WORK INSTRUCTION: From the listing below, set down exactly the lines between the one holding "12 самых жутких" and the one holding "271 (338, 348)", inclusive. No other line is wanted.

DATA SUPPLIED:
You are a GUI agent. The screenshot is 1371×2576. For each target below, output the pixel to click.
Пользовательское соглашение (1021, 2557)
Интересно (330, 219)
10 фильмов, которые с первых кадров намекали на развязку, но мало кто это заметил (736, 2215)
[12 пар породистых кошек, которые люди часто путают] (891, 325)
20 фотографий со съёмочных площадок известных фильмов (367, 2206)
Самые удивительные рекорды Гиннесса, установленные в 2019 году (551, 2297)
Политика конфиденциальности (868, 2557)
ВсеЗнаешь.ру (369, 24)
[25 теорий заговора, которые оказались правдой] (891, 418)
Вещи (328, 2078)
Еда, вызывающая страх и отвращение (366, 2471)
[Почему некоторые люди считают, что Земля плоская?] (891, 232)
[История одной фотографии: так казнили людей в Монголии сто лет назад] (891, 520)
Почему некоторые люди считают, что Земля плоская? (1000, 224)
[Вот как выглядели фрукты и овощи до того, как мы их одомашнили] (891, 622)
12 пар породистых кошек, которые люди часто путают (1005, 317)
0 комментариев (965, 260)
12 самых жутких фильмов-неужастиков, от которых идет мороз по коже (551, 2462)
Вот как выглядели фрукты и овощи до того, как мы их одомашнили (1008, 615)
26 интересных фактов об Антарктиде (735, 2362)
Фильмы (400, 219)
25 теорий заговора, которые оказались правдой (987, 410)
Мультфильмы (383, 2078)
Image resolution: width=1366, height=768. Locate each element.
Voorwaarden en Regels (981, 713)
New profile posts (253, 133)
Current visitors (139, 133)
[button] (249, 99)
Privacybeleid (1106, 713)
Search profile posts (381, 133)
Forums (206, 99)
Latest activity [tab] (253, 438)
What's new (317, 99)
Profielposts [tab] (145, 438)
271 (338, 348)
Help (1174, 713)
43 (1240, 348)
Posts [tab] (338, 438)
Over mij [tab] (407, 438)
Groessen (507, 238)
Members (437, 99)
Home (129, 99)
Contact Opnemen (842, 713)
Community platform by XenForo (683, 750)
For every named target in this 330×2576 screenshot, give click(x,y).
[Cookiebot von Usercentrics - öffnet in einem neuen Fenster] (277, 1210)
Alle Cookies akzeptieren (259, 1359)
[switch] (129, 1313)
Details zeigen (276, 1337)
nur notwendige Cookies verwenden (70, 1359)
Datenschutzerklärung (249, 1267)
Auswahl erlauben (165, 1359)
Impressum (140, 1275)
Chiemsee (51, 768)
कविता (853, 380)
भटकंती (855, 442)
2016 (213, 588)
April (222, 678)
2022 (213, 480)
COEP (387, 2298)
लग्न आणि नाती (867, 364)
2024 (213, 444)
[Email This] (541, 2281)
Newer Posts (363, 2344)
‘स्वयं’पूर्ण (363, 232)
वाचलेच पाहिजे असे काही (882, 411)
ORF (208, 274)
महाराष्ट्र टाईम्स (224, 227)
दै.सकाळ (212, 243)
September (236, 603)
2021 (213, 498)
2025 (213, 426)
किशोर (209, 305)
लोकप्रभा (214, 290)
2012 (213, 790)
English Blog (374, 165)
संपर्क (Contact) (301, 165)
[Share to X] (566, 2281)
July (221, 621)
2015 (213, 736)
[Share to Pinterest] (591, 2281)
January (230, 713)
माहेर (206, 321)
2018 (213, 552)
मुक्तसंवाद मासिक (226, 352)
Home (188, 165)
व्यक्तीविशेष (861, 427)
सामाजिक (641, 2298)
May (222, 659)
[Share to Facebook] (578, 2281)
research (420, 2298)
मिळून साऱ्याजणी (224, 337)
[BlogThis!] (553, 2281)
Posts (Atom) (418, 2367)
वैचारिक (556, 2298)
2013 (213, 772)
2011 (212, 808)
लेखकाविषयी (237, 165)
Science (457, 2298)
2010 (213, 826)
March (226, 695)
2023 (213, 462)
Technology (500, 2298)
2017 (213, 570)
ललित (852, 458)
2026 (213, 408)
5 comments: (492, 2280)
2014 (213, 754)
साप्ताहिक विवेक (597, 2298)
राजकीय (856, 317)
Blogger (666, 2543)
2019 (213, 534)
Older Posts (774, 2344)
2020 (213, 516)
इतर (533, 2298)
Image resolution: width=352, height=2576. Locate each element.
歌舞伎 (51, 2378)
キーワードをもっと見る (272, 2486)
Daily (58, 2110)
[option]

EXERCISE OUTPUT:
12 самых жутких фильмов-неужастиков, от которых идет мороз по коже (551, 2462)
Вот как выглядели фрукты и овощи до того, как мы их одомашнили (1008, 615)
26 интересных фактов об Антарктиде (735, 2362)
Фильмы (400, 219)
25 теорий заговора, которые оказались правдой (987, 410)
Мультфильмы (383, 2078)
Image resolution: width=1366, height=768. Locate each element.
Voorwaarden en Regels (981, 713)
New profile posts (253, 133)
Current visitors (139, 133)
[button] (249, 99)
Privacybeleid (1106, 713)
Search profile posts (381, 133)
Forums (206, 99)
Latest activity [tab] (253, 438)
What's new (317, 99)
Profielposts [tab] (145, 438)
271 (338, 348)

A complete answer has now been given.